• TASK OBJECTIVE
Copy out all lines of the records in which the word "pixels" appears.

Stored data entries
---
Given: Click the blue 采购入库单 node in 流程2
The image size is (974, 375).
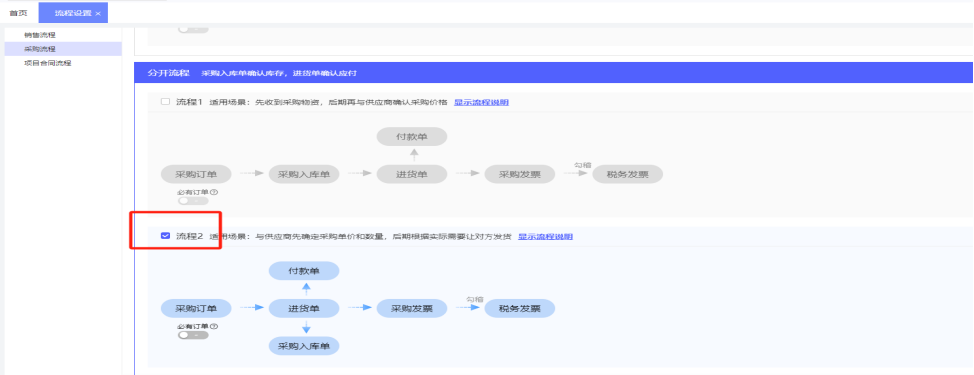Looking at the screenshot, I should click(x=304, y=346).
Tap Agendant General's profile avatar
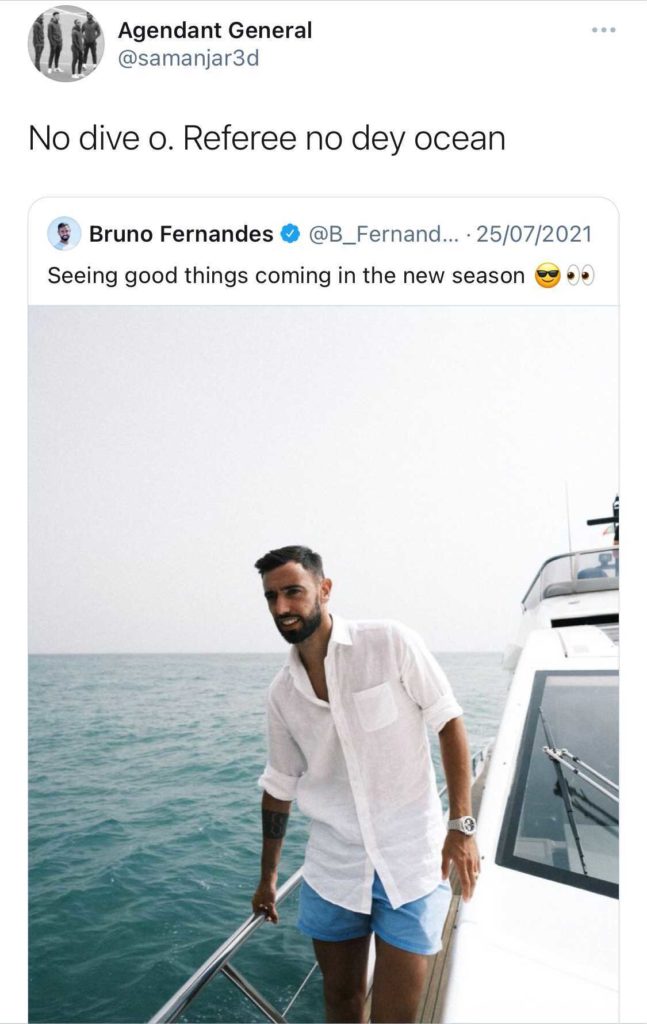The width and height of the screenshot is (647, 1024). (66, 44)
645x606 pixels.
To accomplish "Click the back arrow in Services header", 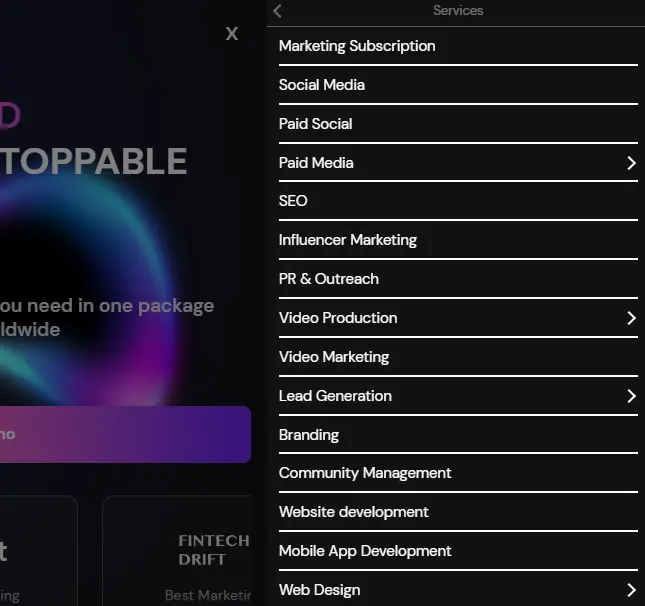I will tap(278, 11).
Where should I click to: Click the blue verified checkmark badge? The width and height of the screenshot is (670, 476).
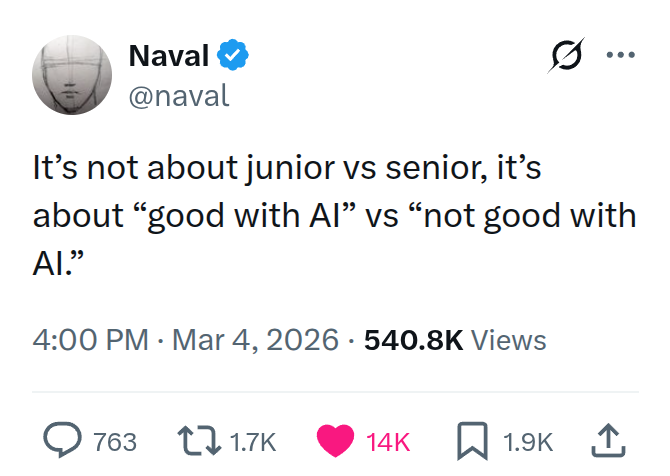233,57
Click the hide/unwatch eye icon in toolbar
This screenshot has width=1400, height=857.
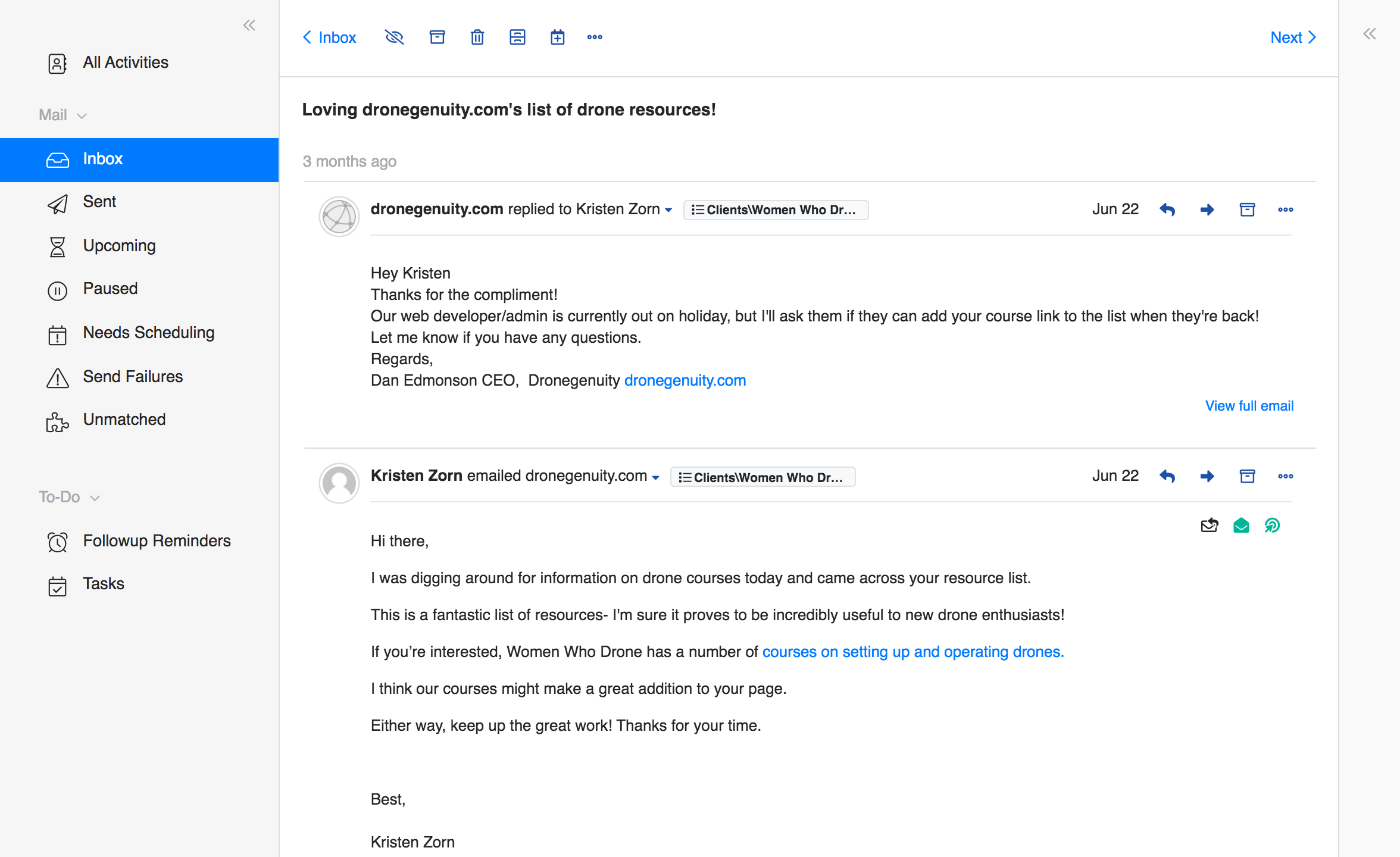click(394, 37)
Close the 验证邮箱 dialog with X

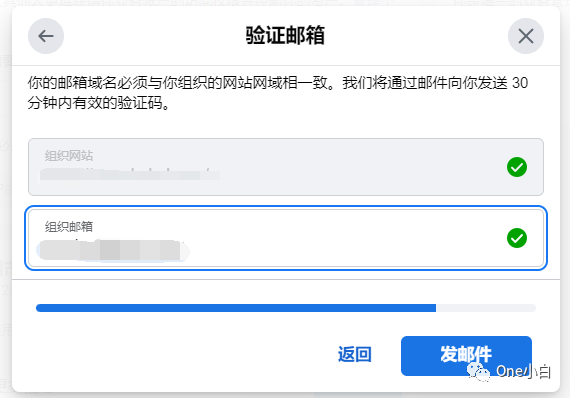(x=526, y=36)
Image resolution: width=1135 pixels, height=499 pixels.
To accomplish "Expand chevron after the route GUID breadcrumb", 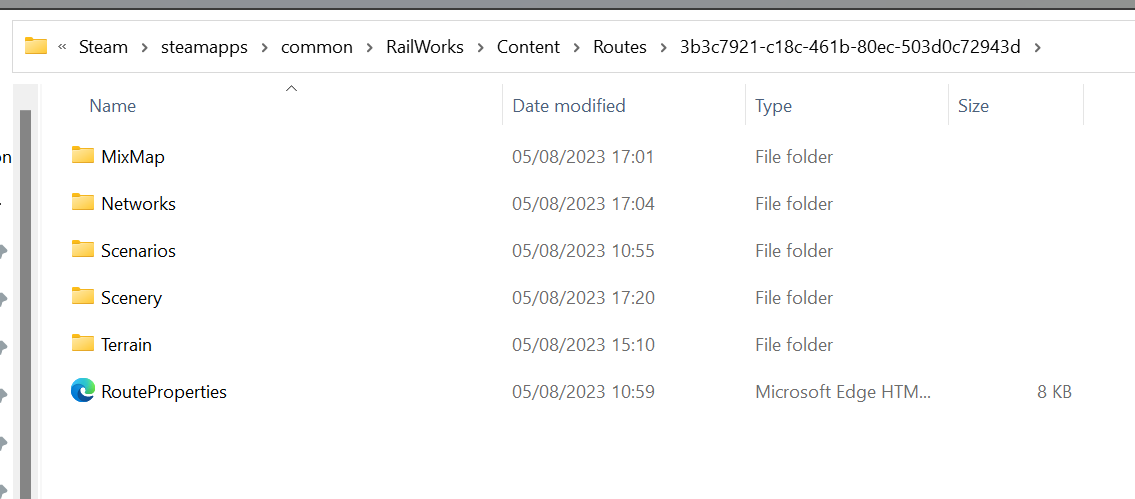I will pyautogui.click(x=1036, y=47).
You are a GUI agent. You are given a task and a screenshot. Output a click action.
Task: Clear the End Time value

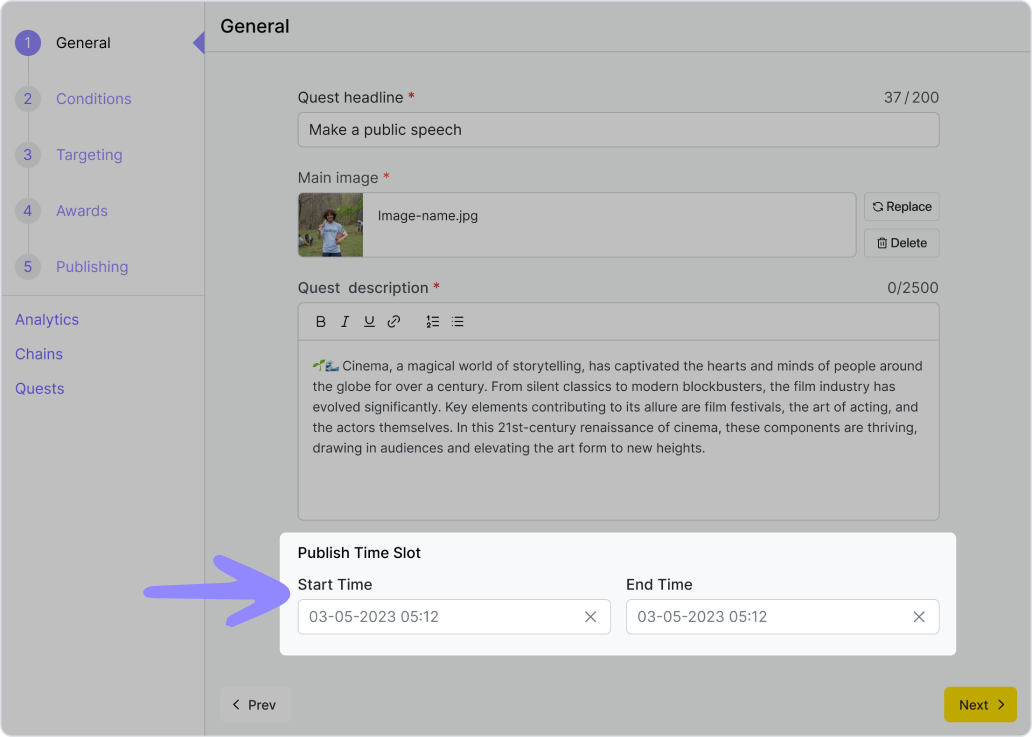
---
• RESULT OF THE TASK
645x606 pixels.
Image resolution: width=1135 pixels, height=499 pixels.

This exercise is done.